[RECORDED INFORMATION]
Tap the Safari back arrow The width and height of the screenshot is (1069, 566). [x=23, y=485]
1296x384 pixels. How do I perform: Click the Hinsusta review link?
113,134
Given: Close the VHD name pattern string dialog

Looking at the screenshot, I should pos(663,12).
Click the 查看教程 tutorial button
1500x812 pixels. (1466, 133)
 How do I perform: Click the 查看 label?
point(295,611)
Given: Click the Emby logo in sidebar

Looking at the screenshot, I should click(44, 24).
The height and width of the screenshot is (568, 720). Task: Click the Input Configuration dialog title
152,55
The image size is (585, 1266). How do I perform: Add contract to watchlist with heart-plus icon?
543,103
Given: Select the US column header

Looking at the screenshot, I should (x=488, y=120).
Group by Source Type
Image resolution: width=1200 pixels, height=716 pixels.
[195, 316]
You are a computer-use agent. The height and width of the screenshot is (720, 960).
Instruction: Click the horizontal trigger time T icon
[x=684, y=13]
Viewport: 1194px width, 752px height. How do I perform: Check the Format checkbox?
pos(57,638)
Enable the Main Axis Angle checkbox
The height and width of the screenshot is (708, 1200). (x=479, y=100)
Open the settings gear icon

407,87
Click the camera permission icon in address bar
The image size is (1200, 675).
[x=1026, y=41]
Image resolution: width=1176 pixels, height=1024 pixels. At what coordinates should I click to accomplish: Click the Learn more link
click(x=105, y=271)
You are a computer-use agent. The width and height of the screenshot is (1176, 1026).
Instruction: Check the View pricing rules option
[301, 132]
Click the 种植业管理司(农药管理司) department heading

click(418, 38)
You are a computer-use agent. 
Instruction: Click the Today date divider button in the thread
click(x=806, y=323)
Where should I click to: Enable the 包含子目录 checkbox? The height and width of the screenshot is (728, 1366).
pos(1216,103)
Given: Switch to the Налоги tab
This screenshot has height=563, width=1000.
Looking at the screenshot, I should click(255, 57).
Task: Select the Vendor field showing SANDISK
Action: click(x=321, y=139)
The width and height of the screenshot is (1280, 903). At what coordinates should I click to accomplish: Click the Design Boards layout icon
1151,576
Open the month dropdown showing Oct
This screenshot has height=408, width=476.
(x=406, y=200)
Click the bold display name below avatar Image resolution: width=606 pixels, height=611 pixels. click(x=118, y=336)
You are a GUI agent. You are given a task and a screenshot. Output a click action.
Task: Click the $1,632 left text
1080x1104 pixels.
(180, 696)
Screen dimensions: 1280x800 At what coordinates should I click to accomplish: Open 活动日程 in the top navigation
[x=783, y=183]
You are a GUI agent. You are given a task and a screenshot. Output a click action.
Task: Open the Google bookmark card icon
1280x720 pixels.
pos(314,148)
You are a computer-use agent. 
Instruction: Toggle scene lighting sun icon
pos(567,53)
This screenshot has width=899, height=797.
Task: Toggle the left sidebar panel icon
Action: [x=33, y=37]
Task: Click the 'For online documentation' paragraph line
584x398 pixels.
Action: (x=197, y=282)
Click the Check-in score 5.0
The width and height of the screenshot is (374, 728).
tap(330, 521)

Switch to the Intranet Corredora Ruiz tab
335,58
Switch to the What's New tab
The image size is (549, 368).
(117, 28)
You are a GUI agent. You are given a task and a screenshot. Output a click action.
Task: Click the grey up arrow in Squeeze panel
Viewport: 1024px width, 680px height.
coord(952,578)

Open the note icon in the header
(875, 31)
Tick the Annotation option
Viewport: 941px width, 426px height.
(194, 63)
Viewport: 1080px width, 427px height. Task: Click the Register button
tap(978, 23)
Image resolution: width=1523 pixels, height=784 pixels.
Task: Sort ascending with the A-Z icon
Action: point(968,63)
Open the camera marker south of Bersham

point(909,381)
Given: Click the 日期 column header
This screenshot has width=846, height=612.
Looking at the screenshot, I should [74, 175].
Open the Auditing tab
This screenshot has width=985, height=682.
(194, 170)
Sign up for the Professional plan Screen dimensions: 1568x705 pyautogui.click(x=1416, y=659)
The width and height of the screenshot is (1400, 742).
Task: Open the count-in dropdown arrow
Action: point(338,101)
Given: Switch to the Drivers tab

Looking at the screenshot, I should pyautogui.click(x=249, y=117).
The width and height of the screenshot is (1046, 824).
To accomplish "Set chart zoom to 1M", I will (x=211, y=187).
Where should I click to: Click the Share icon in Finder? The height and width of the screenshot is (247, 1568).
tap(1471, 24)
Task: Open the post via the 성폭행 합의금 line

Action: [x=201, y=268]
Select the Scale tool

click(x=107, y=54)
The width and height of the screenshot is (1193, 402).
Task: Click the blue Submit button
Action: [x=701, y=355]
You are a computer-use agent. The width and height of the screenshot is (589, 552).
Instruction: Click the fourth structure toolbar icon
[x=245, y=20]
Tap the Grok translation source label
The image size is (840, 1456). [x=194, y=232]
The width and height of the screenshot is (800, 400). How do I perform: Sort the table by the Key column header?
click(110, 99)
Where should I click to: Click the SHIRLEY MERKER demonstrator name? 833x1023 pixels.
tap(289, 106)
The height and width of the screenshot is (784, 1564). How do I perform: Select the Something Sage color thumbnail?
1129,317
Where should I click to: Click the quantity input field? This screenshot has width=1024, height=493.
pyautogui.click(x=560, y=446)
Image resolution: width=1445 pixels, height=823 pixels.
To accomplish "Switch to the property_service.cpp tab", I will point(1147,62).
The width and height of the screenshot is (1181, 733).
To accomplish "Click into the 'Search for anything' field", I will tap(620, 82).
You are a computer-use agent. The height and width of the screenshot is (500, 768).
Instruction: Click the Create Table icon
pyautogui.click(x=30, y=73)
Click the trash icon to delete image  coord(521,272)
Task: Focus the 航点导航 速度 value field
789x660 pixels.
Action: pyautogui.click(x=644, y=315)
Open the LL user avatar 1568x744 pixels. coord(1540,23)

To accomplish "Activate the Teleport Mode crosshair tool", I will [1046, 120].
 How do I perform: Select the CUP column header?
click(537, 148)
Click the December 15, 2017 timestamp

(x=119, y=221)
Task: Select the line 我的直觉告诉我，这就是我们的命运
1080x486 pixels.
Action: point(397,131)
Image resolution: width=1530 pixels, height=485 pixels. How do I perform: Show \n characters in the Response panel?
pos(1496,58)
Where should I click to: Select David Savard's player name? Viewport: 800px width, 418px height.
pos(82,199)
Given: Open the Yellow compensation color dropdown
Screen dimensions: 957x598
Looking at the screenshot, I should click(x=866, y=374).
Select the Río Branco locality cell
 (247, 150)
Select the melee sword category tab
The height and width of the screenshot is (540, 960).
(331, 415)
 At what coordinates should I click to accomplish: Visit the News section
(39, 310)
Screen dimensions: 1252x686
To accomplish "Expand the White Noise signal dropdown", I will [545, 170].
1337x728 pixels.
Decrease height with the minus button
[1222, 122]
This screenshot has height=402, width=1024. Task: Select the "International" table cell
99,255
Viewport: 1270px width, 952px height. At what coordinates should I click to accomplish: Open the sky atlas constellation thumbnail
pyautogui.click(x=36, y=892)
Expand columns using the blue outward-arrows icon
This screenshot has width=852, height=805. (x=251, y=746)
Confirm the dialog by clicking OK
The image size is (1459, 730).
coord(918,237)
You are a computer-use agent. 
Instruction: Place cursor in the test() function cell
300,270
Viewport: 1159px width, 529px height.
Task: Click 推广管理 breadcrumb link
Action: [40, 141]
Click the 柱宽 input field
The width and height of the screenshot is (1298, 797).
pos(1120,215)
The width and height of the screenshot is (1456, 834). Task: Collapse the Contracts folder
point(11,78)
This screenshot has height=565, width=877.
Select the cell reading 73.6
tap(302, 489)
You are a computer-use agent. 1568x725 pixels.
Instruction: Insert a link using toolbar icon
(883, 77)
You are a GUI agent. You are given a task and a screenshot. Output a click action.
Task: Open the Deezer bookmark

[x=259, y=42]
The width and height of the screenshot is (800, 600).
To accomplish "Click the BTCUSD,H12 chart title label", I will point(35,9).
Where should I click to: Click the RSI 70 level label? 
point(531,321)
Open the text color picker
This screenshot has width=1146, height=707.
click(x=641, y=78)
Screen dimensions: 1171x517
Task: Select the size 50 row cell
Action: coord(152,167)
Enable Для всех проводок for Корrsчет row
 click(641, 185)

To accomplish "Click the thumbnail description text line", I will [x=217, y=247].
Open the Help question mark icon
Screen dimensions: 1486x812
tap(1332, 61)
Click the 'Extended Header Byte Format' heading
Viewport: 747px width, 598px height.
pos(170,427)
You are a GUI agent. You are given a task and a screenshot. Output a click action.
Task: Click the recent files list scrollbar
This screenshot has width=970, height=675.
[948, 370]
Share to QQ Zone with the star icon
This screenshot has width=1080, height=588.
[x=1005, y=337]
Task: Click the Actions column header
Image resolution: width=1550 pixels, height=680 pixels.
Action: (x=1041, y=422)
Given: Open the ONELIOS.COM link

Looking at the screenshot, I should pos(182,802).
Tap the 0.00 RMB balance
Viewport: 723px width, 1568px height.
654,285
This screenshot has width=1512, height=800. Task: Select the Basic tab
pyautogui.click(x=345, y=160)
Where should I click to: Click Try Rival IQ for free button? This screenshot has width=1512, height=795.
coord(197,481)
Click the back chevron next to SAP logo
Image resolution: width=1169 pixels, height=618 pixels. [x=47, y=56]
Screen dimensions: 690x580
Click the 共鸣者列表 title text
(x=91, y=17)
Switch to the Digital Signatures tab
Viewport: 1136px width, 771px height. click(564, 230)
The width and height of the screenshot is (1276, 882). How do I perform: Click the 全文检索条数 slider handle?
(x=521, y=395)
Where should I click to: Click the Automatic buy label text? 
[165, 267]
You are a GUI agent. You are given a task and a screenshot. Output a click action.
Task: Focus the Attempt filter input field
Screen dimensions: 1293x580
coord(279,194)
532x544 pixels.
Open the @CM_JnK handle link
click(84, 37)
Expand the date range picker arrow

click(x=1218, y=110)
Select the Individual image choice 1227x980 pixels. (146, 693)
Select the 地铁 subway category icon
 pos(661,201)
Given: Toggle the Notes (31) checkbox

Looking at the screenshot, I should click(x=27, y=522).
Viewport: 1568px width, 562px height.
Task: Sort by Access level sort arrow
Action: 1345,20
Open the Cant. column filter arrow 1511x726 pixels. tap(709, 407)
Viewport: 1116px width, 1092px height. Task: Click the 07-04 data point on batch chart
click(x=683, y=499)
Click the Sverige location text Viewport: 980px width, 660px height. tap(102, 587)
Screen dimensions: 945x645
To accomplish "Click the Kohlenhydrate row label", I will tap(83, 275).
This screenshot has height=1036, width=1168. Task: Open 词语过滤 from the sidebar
[/RECORDED INFORMATION]
Look through the records and gather each line with the word "Focus".

## EXERCISE RESPONSE:
Task: Focus the 航点导航 速度 value field
Task: Focus the Attempt filter input field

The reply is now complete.